The forum was organized to mark the 25th anniversary of the Platform for Action, which took place in Beijing in 1995, when government delegations from 189 countries agreed to work together to achieve the “full and equal participation of women in political, civil, economic, social and cultural life.”
United Nations estimates show that women have been disproportionately affected by the health emergency, losing jobs at a faster rate than men and having their education interrupted to a greater extent.
Bae Eun-kyung, a sociology professor at Seoul National University, said the crisis’s toll weighs heavier on women because their work tends to be underpaid and undervalued.
“Women are overrepresented in sectors hit hardest by COVID-19 such as service and care. The relative lack of formal employment for women also makes them more likely to lose their jobs than their male counterparts,” she said.
The Center for Women in Science, Engineering and Technology’s President Ahn Hye-yeon said the pandemic was accelerating the transition to the digital economy, and that this makes giving women equal opportunities to work and thrive in technical and scientific fields more vital.
“When it comes to STEM -- science, technology, engineering and mathematics -- women are still a minority,” she said. “Bridging the gender gap starts by ending unequal pay for women in STEM jobs and inspiring more girls to pursue STEM careers.”
Activists who spoke at the forum also called for action to address the rise in sexual and gender-based violence amid the pandemic.
Domestic violence rates have surged globally, as many women and girls are confined with their abusers during lockdowns.

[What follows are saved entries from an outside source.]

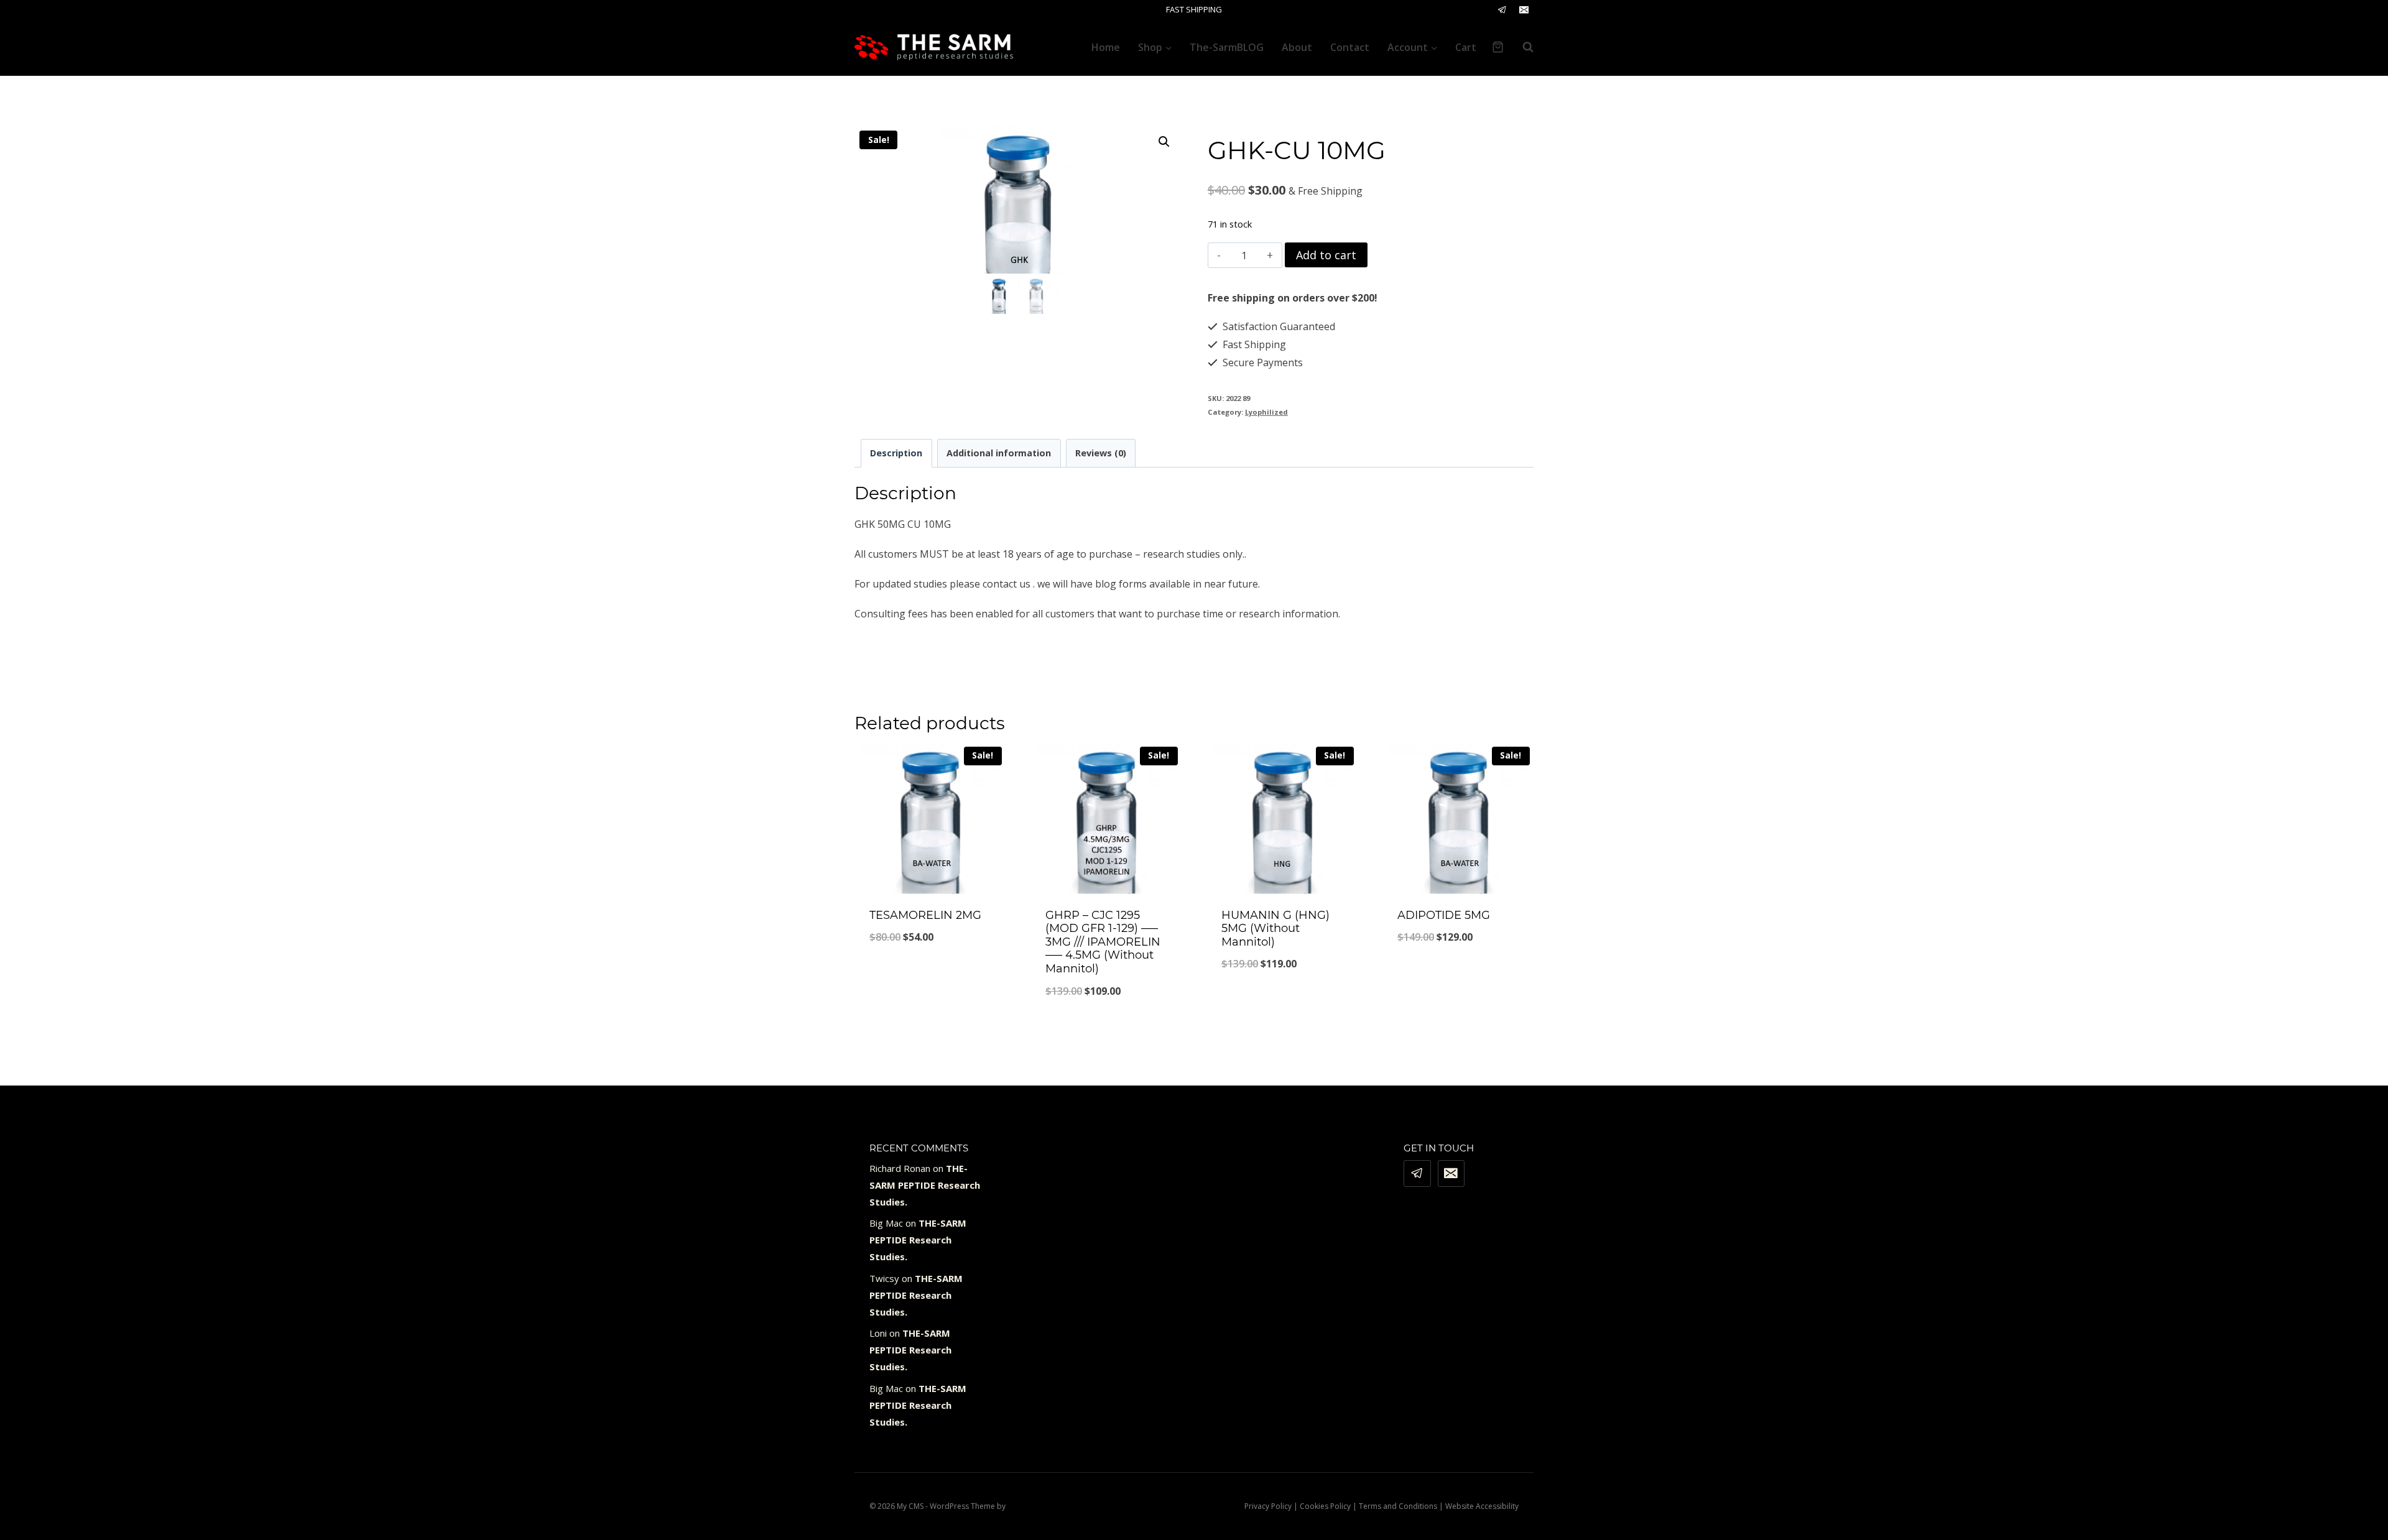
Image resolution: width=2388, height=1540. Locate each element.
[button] (1164, 142)
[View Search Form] (1522, 47)
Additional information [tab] (998, 453)
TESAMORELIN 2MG (925, 915)
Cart (1465, 47)
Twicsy (884, 1278)
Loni (878, 1333)
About (1297, 47)
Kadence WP (1029, 1506)
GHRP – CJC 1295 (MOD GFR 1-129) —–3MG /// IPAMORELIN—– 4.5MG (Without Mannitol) (1102, 941)
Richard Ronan (899, 1168)
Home (1105, 47)
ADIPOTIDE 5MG (1443, 915)
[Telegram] (1502, 9)
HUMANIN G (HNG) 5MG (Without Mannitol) (1275, 928)
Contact (1349, 47)
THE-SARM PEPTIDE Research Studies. (924, 1185)
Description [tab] (896, 453)
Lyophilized (1266, 412)
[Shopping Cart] (1498, 47)
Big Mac (886, 1223)
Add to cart (1326, 254)
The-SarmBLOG (1227, 47)
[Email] (1524, 9)
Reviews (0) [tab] (1100, 453)
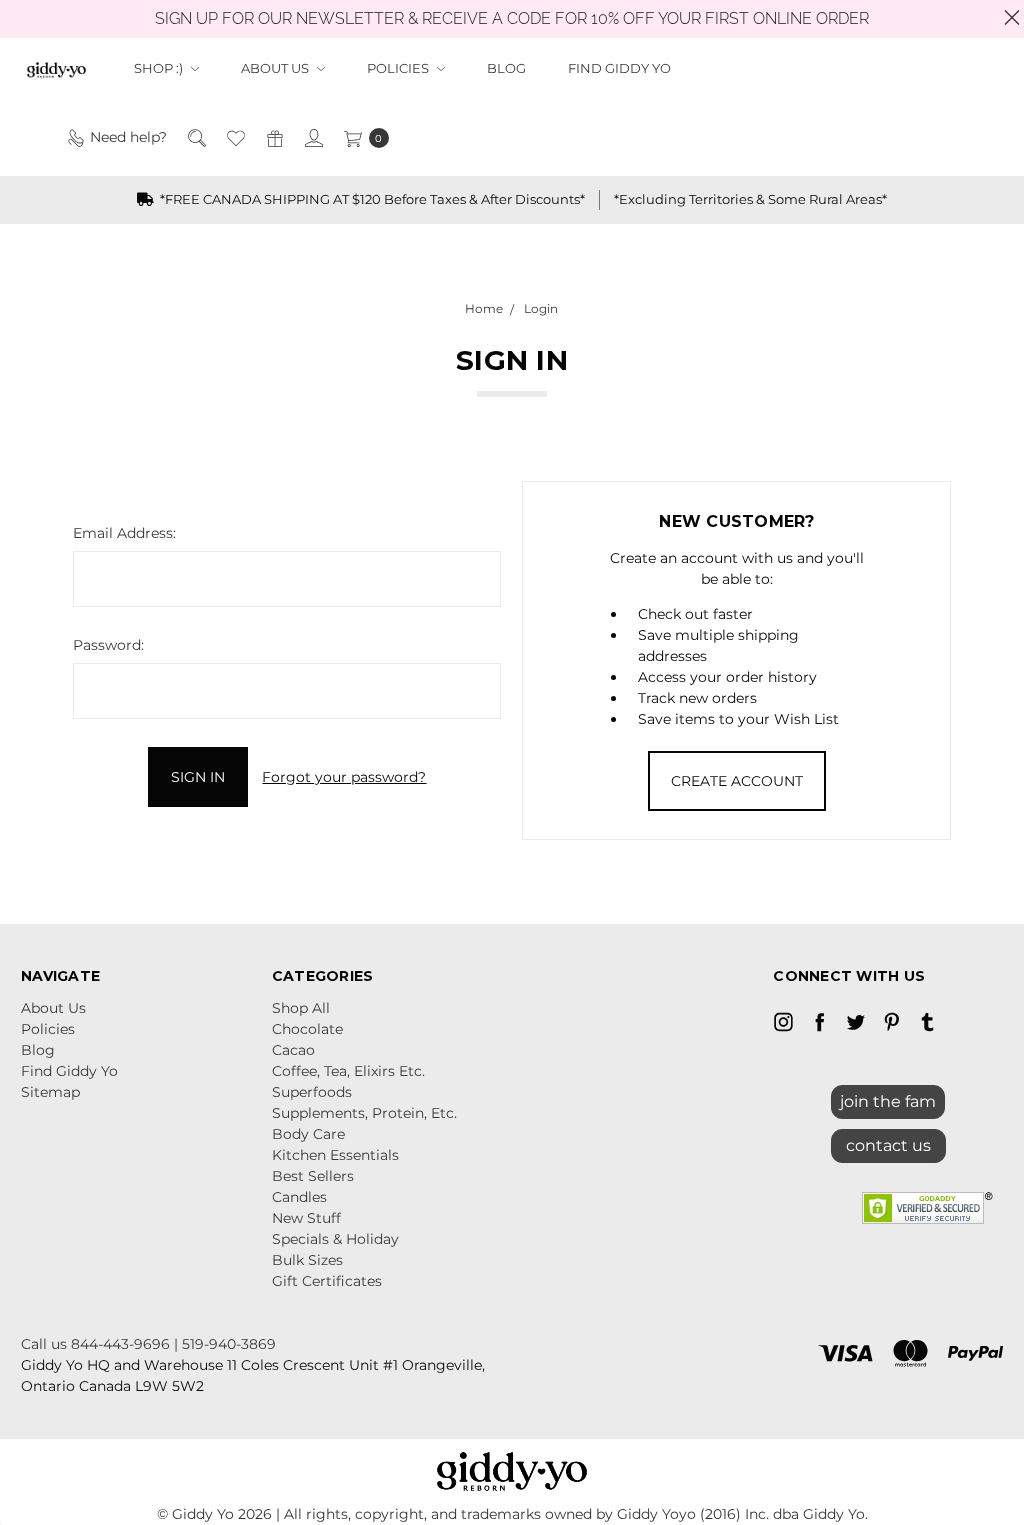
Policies (399, 68)
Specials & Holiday (335, 1239)
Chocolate (307, 1029)
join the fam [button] (888, 1101)
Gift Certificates (327, 1281)
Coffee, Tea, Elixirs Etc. (348, 1071)
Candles (299, 1197)
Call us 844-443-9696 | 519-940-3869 (148, 1344)
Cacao (293, 1050)
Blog (506, 68)
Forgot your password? (344, 777)
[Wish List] (234, 137)
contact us (888, 1145)
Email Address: (124, 533)
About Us (276, 68)
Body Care (308, 1134)
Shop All (301, 1008)
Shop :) (160, 68)
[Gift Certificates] (273, 137)
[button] (888, 1141)
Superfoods (312, 1092)
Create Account (737, 781)
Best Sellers (313, 1176)
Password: (108, 645)
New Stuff (306, 1218)
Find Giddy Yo (619, 68)
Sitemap (50, 1092)
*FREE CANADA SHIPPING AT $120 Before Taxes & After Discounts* (371, 199)
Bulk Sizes (307, 1260)
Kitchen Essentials (335, 1155)
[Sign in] (312, 137)
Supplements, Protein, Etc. (364, 1113)
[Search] (195, 137)
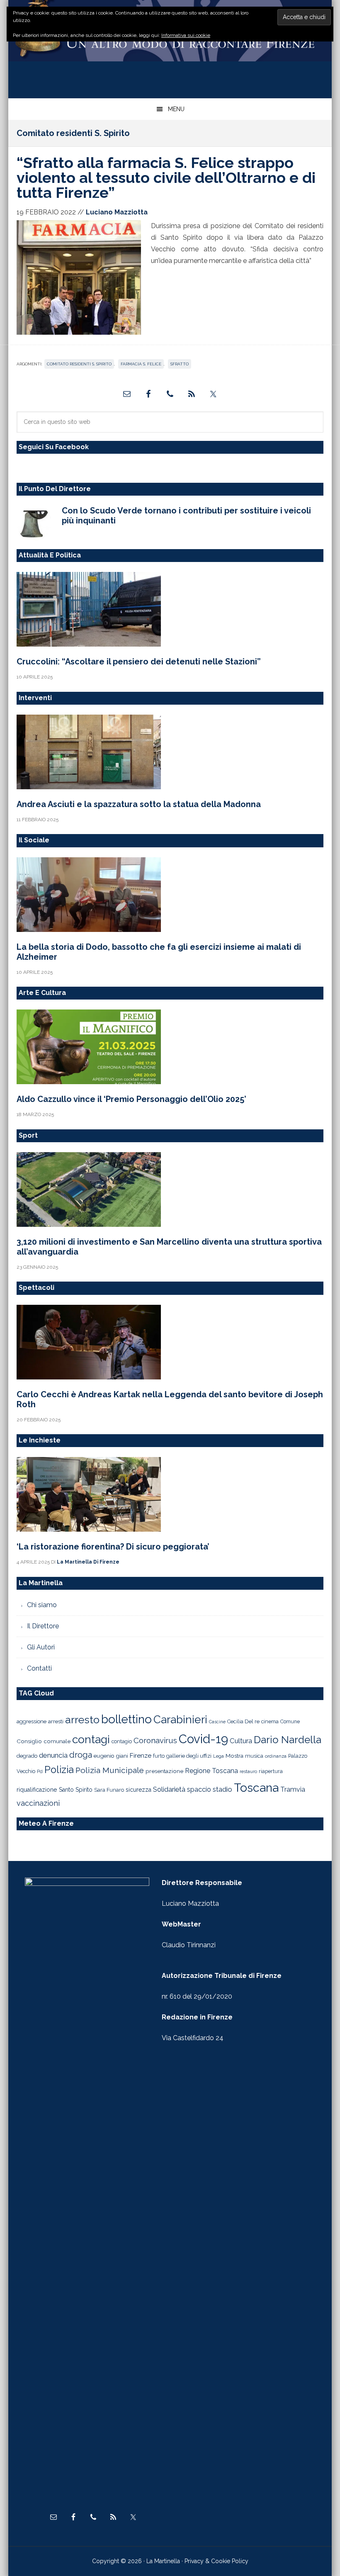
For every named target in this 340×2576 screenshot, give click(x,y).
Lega (218, 1756)
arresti (55, 1721)
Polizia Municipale (109, 1770)
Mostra (234, 1755)
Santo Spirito (75, 1789)
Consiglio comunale (43, 1741)
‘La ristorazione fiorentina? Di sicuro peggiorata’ (113, 1547)
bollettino (126, 1719)
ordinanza (276, 1756)
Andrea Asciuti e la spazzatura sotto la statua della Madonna (139, 804)
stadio (222, 1789)
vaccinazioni (38, 1803)
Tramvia (292, 1789)
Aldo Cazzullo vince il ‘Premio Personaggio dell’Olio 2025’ (131, 1099)
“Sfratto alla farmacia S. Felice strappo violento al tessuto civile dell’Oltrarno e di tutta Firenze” (166, 177)
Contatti (39, 1668)
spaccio (199, 1789)
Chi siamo (42, 1605)
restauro (248, 1771)
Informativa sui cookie (185, 35)
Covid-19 (203, 1739)
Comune (290, 1722)
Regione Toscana (211, 1771)
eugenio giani (111, 1755)
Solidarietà (169, 1789)
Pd (40, 1771)
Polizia (59, 1770)
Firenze (140, 1755)
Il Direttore (43, 1626)
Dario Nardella (287, 1740)
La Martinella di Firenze (170, 45)
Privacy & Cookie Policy (216, 2561)
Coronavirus (155, 1740)
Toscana (256, 1788)
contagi (91, 1739)
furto (159, 1756)
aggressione (31, 1721)
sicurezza (138, 1789)
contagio (122, 1741)
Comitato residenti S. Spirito (79, 364)
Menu (176, 109)
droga (80, 1755)
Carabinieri (180, 1719)
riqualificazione (37, 1789)
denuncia (53, 1755)
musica (254, 1756)
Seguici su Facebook (54, 447)
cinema (270, 1721)
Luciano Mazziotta (190, 1903)
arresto (82, 1719)
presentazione (164, 1771)
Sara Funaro (109, 1790)
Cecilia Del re (243, 1721)
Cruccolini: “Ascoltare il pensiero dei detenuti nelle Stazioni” (139, 662)
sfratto (179, 364)
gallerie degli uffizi (188, 1756)
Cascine (217, 1721)
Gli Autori (41, 1647)
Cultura (241, 1741)
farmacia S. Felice (141, 364)
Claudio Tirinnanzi (189, 1945)
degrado (27, 1755)
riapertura (271, 1771)
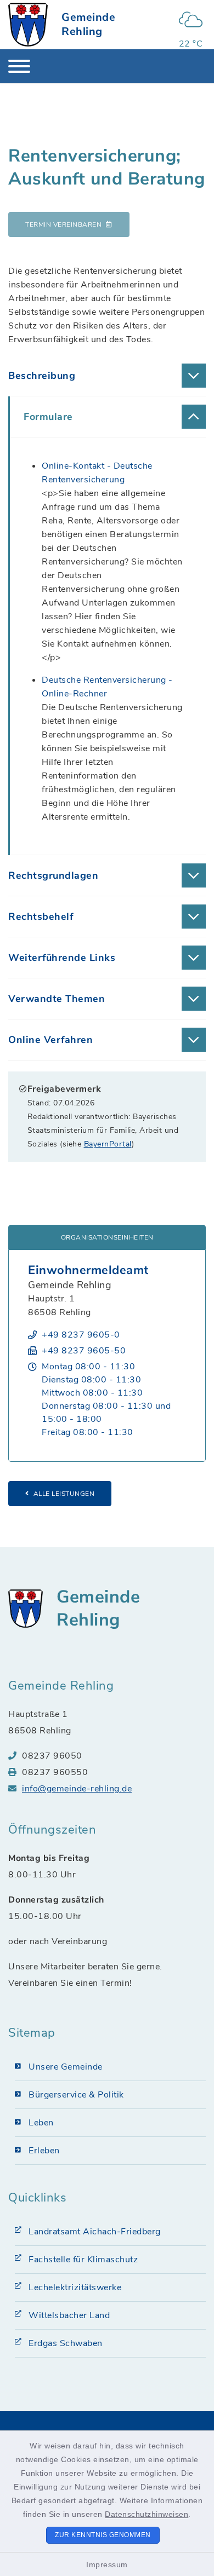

According to a UN Women report, there has been an increase in calls to helplines and complaints to police reporting violent acts against women in the majority of countries surveyed after the pandemic.
UN Secretary-General Antonio Guterres cautioned in an August statement that, “Without a concerned response, we risk losing a generation or more of gains” on gender equality and women’s rights.
“Protecting the rights of women and girls during the COVID-19 crisis is a top priority for the UN,” he said.
“The pandemic is not only exposing, but also exacerbating the inequalities and other hurdles faced by women,” said Gender Minister Lee Jung-ok in her opening remarks at the forum.
“The forum hopes to serve as a platform for sharing and exploring ideas for attaining the goals of sustainable gender equality during as well as after COVID-19.”